Why EV Buyers Should Care About the Climate Bill

Forget tax incentives, we could get actual purchase-time credits

After what seems like a million years of haggling among politicians, it looks like the climate bill (now called the Inflation Reduction Act of 2022) is finally on track to make its way toward being passed. Like any bill, there is a ton to unpack, but we’re really just going to focus on one thing; how it helps regular people buy EVs. 

The Volkswagen ID.4 on a dealership showroom floor.

Josh Lefkowitz / Getty Images

Currently, if you want to buy an electric vehicle (EV), there’s the potential for a tax credit of $7,500. Woohoo, right? Well, it’s great if you actually have a tax burden of $7,500. Oh, and certain automakers like GM, Toyota, and Tesla? Yeah, their vehicles are no longer eligible for the credit because they started selling tons of EVs (Or hybrids in Toyota’s case) before everyone else. Yep, punishing companies for doing the right thing early is weird.

So it’s mostly worked for years. You buy an EV. Later, when you file your taxes, you get a sweet credit. Sure it’s been mostly used by the wealthy as they gobble up the Model S, but the reality is, it got EVs on the road. But now we need a change, and this bill does just that. 

Goodbye Tax Credits, Hello Real Credits

The biggest complaint about the current system is the tax credit portion. Buying an EV, you still have to pay the car payment on the full price. Sure, you get the tax credit that, hopefully, you can use to get a refund from the government to help pay down your loan, but the reality is, sometimes that doesn’t work out. 

This bill changes all that, and buyers get up-front credits. So if you’re buying a $40,000 vehicle, right when you buy that car, the credit is applied, and now you’re paying (pulls up calculator app) $32,500, and the car payment is based on that amount. Of course, in many places, there are also state and local credits that can be applied, but right now, we’re just looking at the federal credit system. 

A car sales specialist talking with a child about an electric vehicle.

Marko Geber / Getty Images

Oh, and that cap on vehicles sold makes some automakers' electric cars, trucks, and SUVs no longer eligible. That goes away. So if you’re in the mood for a Model 3 or Chevy Bolt, you get the same credit you would use if you were in the market for a Hyundai Ioniq 5. 

Instead, the credits will be phased out in 2032, which makes more sense than the weird vehicle sales cap. 

Used EV Credit

Another great boost to making EVs affordable for more people is the used EV credit provision. Currently, if you buy a used EV, you pay the sticker price or whatever the dealership will let you get away with after 12 hours of haggling. 

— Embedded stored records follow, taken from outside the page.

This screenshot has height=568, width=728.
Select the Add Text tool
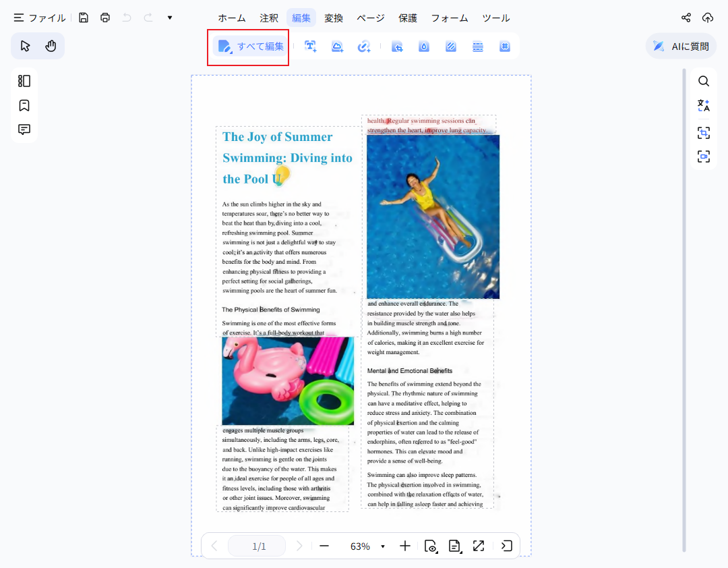click(x=311, y=47)
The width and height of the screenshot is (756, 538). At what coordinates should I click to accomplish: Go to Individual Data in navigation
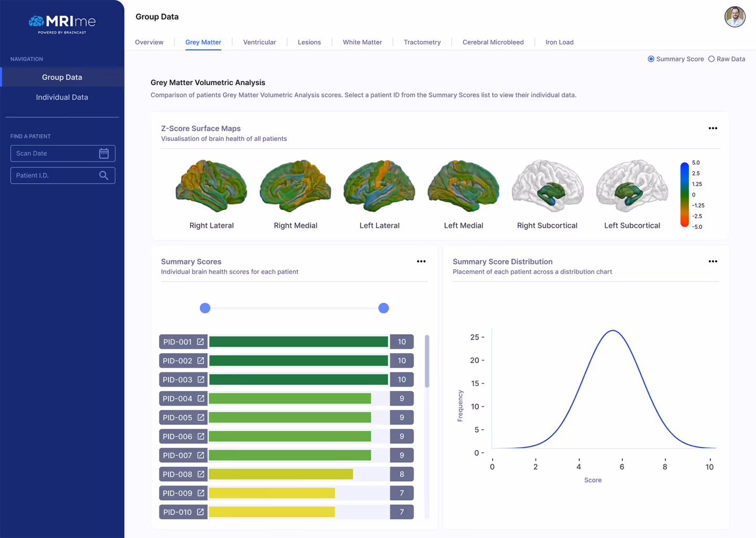pos(62,97)

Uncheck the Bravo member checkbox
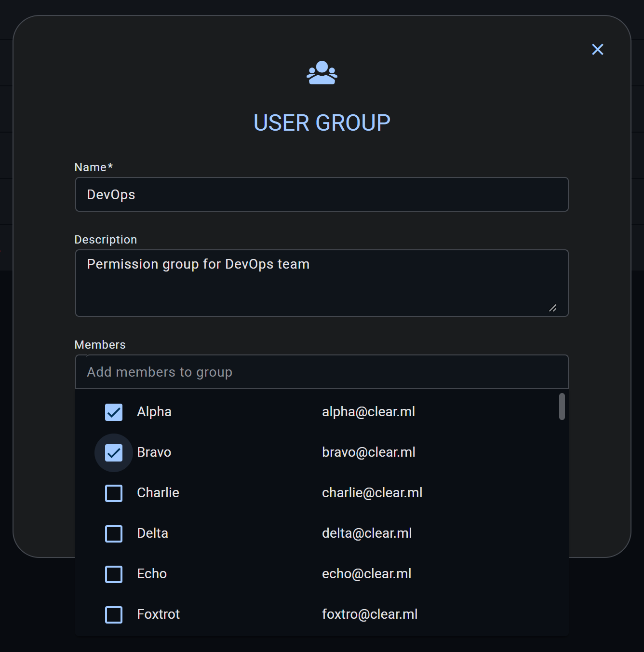(114, 452)
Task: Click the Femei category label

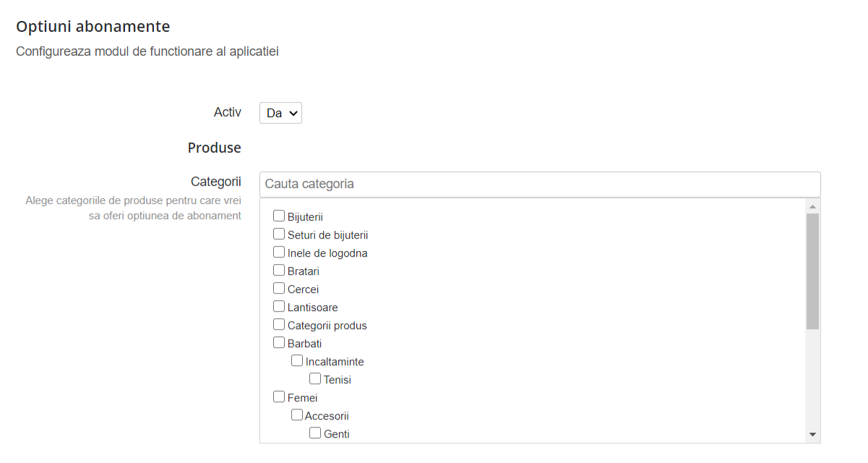Action: (302, 398)

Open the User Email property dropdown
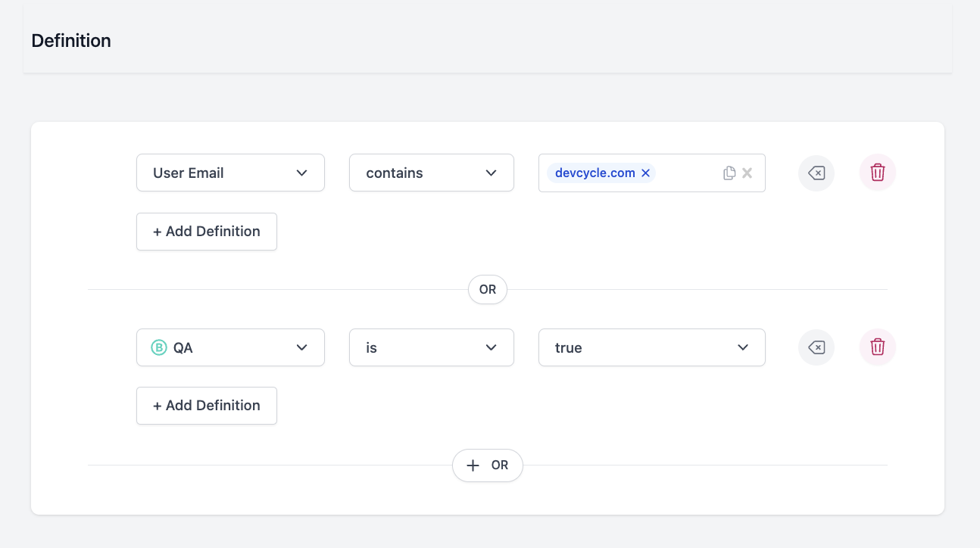click(x=230, y=173)
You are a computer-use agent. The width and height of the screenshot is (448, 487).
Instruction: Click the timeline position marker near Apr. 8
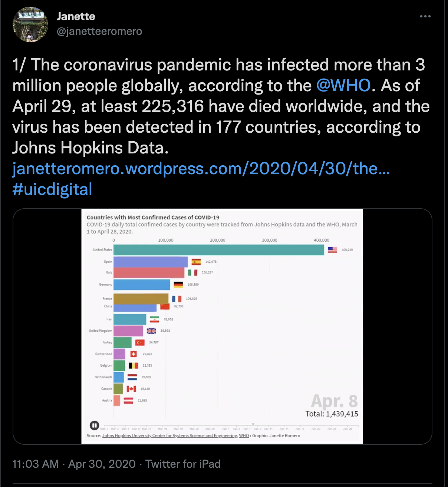(253, 424)
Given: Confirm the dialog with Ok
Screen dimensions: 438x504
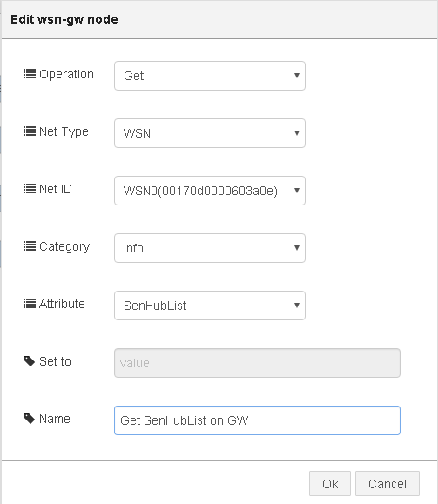Looking at the screenshot, I should coord(330,484).
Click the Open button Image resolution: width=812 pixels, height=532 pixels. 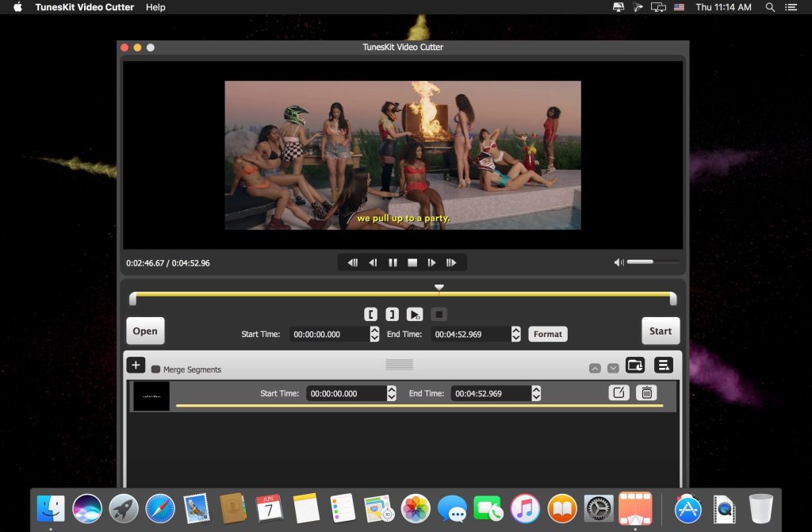[x=145, y=331]
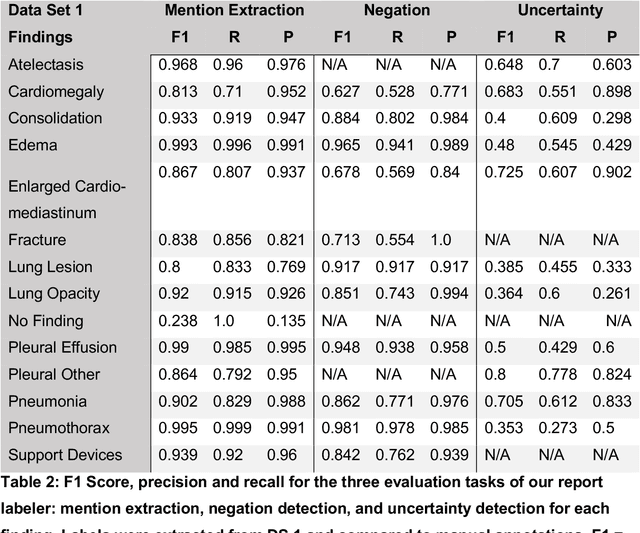Click the Findings header label
Screen dimensions: 640x533
pos(41,37)
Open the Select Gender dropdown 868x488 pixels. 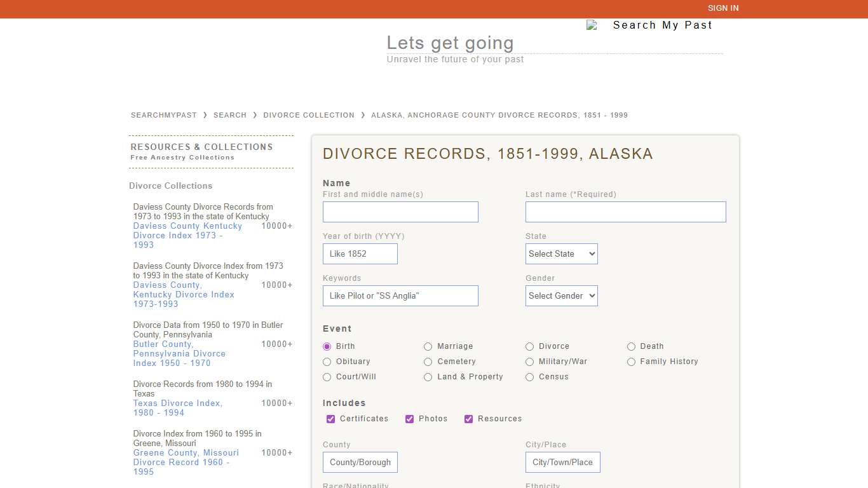coord(561,295)
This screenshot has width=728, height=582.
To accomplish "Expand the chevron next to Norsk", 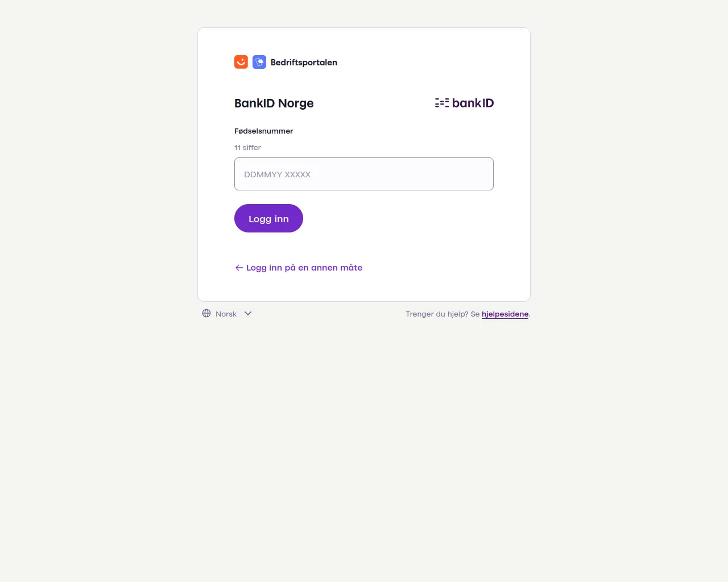I will point(248,314).
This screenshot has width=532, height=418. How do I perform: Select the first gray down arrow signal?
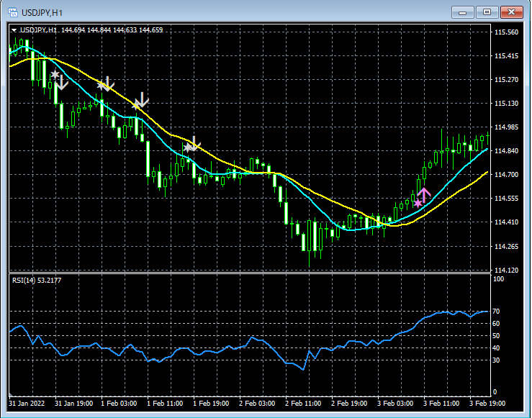click(61, 83)
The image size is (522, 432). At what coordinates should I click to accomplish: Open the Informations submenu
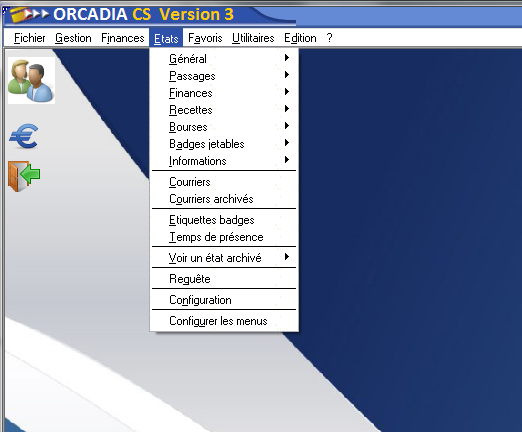pyautogui.click(x=224, y=161)
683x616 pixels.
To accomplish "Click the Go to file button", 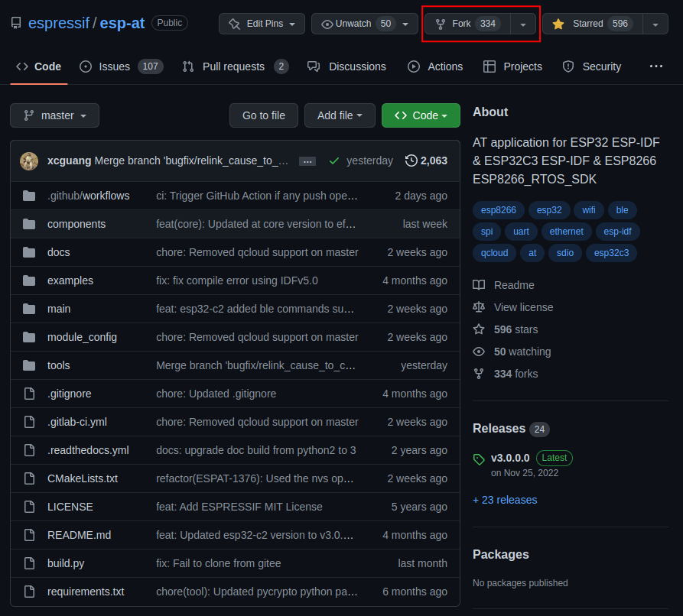I will 263,115.
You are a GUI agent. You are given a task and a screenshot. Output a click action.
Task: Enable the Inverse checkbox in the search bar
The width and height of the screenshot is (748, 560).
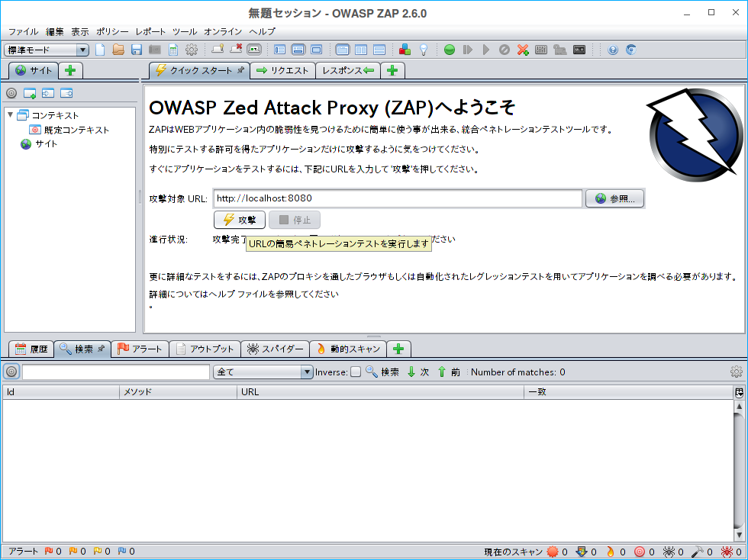pyautogui.click(x=357, y=372)
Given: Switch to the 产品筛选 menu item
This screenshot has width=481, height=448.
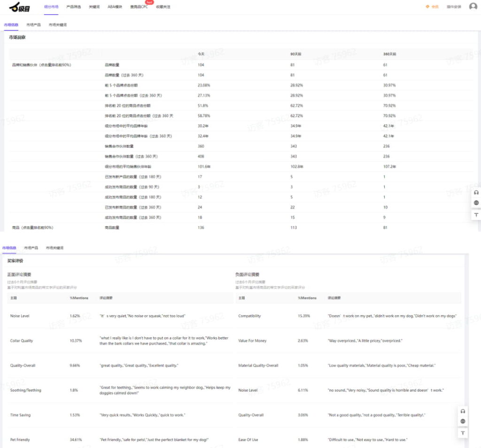Looking at the screenshot, I should pyautogui.click(x=73, y=7).
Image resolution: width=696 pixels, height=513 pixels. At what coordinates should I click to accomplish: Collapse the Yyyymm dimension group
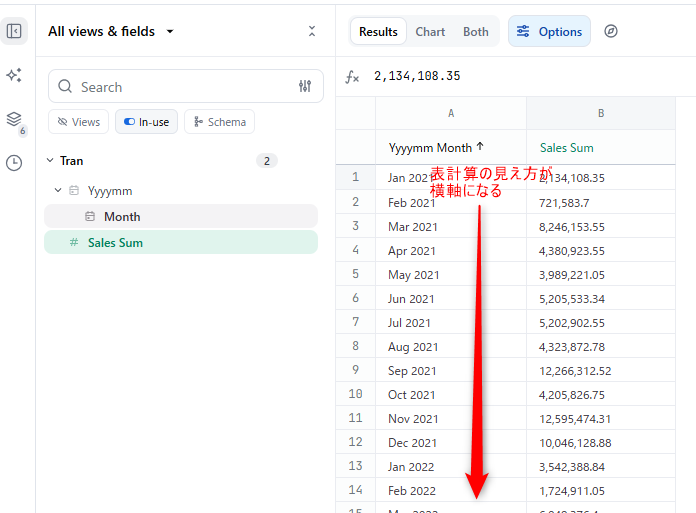click(58, 190)
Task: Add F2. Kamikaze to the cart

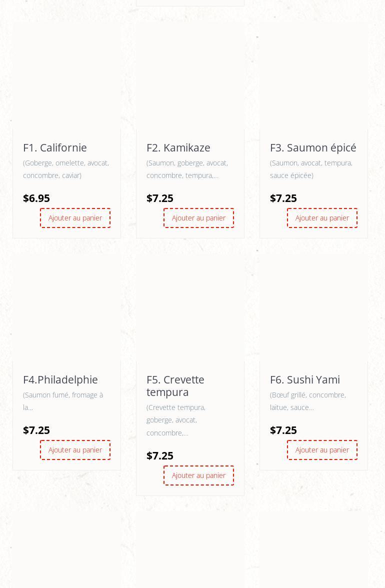Action: click(199, 218)
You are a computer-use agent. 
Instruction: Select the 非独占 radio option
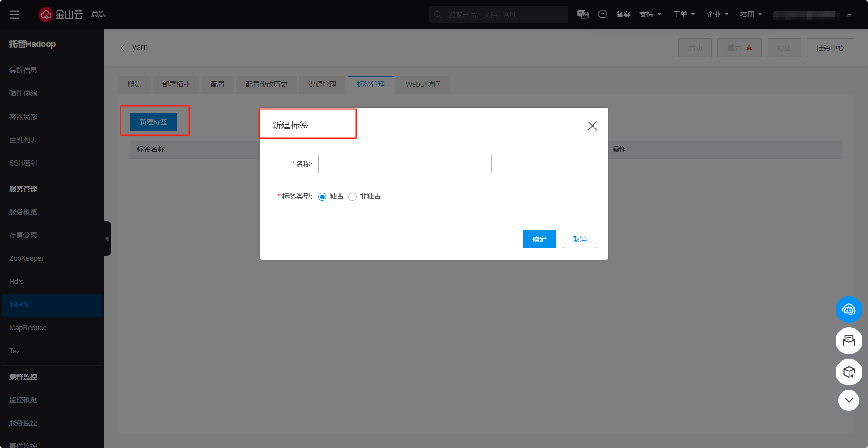(352, 197)
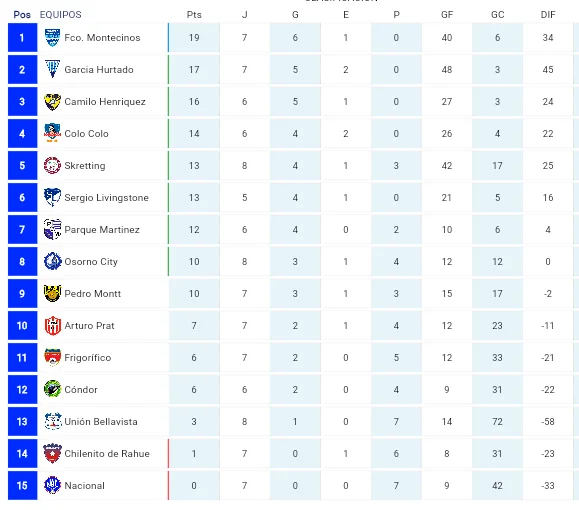
Task: Click the Colo Colo team crest
Action: [x=52, y=133]
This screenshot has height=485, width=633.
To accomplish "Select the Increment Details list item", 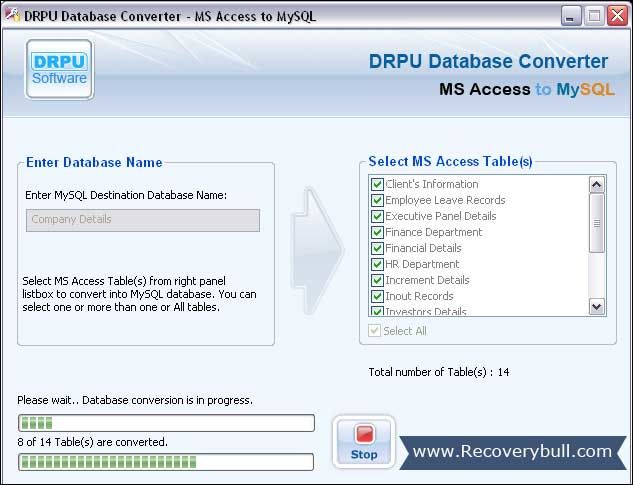I will click(x=427, y=280).
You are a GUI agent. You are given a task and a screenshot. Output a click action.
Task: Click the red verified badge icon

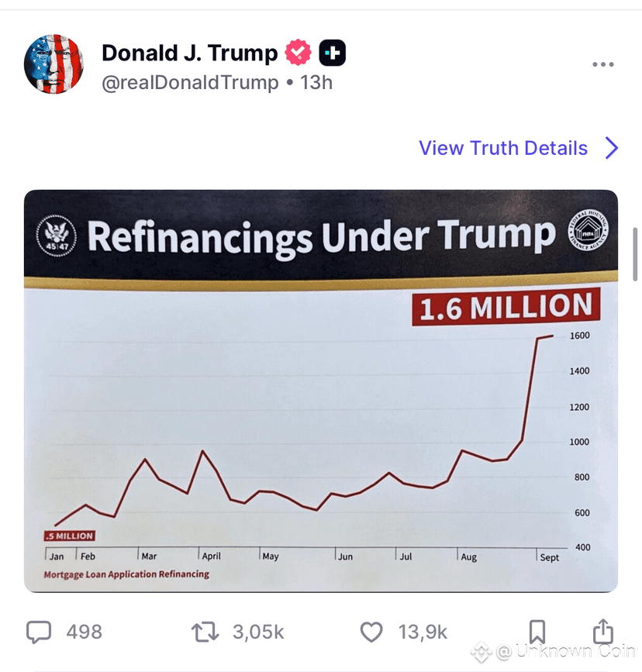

Under the climate bill, there is a tax credit of $4,000 for used EVs. So if you’re in the market for a BMW i3, you could buy one and have a sweet $4,000 credit on your taxes. So it’s not the instant rebate of a new car, likely because of all the paperwork required, especially for private sales. A dealership can handle the paperwork to sell a new EV, the person down the street selling a Leaf probably doesn’t want anything to do with that tangled web of bureaucracy. 

New Rules

This all sounds great. But there are new rules. Many of which really are to reduce the wealthy from using these credits to buy $150,000 EVs. If you can afford an EV that costs over $100,000, you really don’t need a government incentive. You’re rich; you have fancy accountants to help you figure out how to save money. 

For the rest of us, in order to be eligible for these credits, there are new income level caps.  For the purchase of a new vehicle, they are as follows: For a single filer, it’s $150,000. For joint filers, the cap is $300,000. For used-vehicle purchases, the cap drops to $75,000 and $150,000, respectively. 

Closeup of an electric car with the charger plugged in.

Aranga87 / Getty Images

The cost of the vehicle now matters as well. The sticker price cap for new cars is $55,000, while the cap for SUVs and trucks is $80,000. In other words, if something costs $56,000, get ready for the automaker to call it an SUV to qualify for the credits. It’s a weird rule that continues to place SUVs and Trucks (which are typically less efficient) over EV sedans. 

I’m Just a Bill 

We’ve likely all seen the Schoolhouse Rock “I’m Just a Bill” cartoon. That’s what has to happen right now. So don’t run out to your local dealership this weekend ready to throw down some cash on a now less expensive EV. The bill still has to pass the senate and the house; during that process, it could be amended to change some of the above provisions. Hopefully for the better, but that’s not usually how these things work, unfortunately. 

Once that happens, the president signs the bill, and then there’s a big party on the capitol steps. Or at least that’s what I’ve been led to believe by Schoolhouse Rock. If that doesn't actually happen, those that have been wanting to purchase an EV but have been holding off because of costs could be one step closer to making that happen. That’s got to be a reason for someone to party somewhere.